***** Reading passage *****

WaveSaver
WaveSaver for Schools and Universities was the 3rd round of environmental modeling software Wolf Rock developed for the U.S. Environmental
Protection Agency. We designed and built two previous
versions: one for hotels and a second for office buildings. There was also a version of the technology developed for the Federal Energy Management Program (FEMP) for Government installations.
The Problems
There were three major areas that required creative problem solving.
The first was in the area of Human Factors. The problem was describing the layout of every building on a college campus, (right down to the water
faucets) as well as the daily usage patterns, for everyone who uses those buildings.
The second problem was computation. Speed was needed by the expert system to evaluate trade-offs in priority, pay back, time and cost. The
more options considered the better the return.
This meant we needed to design a simulation of the building infrastructure from water heating, temperature variations, factors of reclamation and heat
recovery, that could do real time computations of the consumption and waste production. The non-deterministic nature of the results had to deal
with the concepts of reclamation, heat extraction, and waste absorption, so the problem was not straightforward by any means.
The third problem was the expert system itself. Given a building and a fixed about of time, we needed to be able to determine what construction
changes could be made, the time and cost needed to make the changes and the resource and cost savings before and after the change. This information then needed to create an optimal construction schedule.
We had an excellent Professional Engineering group to work with.
The Solutions
The application uses an inheritance based GUI, and a custom designed object instance database. This allows a user to quickly and easily create
a complex system model of water and energy usage for institutions ranging from a small college up to a large university campus (and even a medium sized city)
The concept of Is Like and a set of seasonal variations that could be applied to any object in the system made a huge problem into a very
manageable one.. It allowed the local engineer to create say, a dormitory and then specify that other dormitories to be like that prototype. The
relation could be fixed (change one and all of the relations change as well) or used as a starting point.

***** Data to examine *****

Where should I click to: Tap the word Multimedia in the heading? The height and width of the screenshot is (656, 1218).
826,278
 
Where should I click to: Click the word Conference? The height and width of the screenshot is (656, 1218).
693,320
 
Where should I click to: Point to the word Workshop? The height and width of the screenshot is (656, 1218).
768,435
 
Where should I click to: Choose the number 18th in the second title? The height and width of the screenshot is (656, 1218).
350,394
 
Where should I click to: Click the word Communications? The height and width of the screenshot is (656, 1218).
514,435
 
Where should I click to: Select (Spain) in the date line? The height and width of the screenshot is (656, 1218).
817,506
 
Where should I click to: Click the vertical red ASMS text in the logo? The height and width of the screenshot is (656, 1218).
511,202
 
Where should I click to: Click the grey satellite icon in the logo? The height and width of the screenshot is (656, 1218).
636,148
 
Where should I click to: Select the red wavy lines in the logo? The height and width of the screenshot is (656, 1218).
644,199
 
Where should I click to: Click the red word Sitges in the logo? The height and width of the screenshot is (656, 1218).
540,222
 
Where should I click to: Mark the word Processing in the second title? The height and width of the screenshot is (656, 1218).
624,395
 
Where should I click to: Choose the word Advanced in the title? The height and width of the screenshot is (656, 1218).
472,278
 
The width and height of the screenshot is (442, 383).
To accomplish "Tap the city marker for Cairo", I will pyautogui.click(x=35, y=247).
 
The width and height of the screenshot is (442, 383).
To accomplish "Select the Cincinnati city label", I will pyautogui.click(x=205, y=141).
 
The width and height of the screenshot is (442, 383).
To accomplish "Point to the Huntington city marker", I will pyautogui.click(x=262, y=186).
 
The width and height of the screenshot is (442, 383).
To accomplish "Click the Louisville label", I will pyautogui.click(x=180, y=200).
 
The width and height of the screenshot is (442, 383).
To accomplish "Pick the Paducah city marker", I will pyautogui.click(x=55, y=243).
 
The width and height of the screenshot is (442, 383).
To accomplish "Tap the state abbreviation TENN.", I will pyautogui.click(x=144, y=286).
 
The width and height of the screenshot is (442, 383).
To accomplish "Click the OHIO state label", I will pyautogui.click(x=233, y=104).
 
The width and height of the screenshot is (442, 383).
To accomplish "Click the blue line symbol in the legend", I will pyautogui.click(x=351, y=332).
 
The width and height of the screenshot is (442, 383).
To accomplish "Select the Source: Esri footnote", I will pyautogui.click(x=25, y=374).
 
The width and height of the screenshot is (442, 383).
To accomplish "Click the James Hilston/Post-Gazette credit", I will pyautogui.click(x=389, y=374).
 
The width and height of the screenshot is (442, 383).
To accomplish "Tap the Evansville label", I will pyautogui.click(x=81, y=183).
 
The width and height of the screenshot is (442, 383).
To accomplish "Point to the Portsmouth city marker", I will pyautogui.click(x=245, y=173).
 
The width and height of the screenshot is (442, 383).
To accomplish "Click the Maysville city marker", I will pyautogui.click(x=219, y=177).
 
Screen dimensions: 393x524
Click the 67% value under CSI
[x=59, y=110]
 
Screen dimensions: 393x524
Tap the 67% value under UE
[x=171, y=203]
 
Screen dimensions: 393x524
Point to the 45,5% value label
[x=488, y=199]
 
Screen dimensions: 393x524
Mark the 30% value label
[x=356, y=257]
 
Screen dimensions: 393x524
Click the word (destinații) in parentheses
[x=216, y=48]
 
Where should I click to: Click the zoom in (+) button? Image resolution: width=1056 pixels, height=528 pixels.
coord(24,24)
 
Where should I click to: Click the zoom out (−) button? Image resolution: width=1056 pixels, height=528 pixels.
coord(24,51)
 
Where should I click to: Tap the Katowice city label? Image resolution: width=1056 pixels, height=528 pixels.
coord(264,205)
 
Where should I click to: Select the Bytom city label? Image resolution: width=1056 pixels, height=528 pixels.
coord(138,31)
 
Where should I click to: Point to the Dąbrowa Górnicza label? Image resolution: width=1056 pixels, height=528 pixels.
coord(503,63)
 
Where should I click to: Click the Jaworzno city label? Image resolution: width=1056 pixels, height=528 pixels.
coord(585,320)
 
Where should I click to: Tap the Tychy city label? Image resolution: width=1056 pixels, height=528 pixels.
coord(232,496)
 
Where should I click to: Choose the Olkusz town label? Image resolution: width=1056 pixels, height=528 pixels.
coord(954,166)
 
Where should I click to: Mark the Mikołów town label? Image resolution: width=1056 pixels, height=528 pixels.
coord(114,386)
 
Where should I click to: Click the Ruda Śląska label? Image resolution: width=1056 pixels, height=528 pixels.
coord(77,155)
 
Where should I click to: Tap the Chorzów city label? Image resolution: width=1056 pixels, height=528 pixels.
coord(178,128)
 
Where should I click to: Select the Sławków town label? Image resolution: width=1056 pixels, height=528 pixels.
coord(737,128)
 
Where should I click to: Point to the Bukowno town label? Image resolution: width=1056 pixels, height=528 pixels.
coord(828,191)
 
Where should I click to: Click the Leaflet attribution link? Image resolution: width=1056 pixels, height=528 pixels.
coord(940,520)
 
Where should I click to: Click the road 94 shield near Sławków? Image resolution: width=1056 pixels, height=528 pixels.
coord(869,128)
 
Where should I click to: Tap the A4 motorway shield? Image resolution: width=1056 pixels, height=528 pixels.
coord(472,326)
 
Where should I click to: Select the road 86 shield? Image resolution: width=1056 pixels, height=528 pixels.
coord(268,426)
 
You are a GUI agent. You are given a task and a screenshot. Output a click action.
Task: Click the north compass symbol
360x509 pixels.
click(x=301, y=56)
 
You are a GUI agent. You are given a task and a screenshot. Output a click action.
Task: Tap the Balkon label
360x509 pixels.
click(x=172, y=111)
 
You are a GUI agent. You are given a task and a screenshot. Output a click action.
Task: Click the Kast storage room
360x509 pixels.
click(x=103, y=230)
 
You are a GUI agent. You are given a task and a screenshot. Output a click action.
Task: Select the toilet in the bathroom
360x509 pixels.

*****

**Your tasks:**
1. Can you repeat everything on the WaveSaver page from "This meant we" down to "optimal construction schedule." word for word?
2. Could you rewrite the WaveSaver page's paragraph beginning "The third problem was the expert system itself" as a short list that keeps its main facts?
The records are unrelated to the WaveSaver page.

**Answers to the tasks:**
1.
This meant we needed to design a simulation of the building infrastructure from water heating, temperature variations, factors of reclamation and heat
recovery, that could do real time computations of the consumption and waste production. The non-deterministic nature of the results had to deal
with the concepts of reclamation, heat extraction, and waste absorption, so the problem was not straightforward by any means.
The third problem was the expert system itself. Given a building and a fixed about of time, we needed to be able to determine what construction
changes could be made, the time and cost needed to make the changes and the resource and cost savings before and after the change. This information then needed to create an optimal construction schedule.

2.
- Problem: the expert system itself
- Given a building and a fixed amount of time, determine what construction changes could be made
- Work out the time and cost needed for those changes
- Determine the resource and cost savings before and after each change
- Use this information to create an optimal construction schedule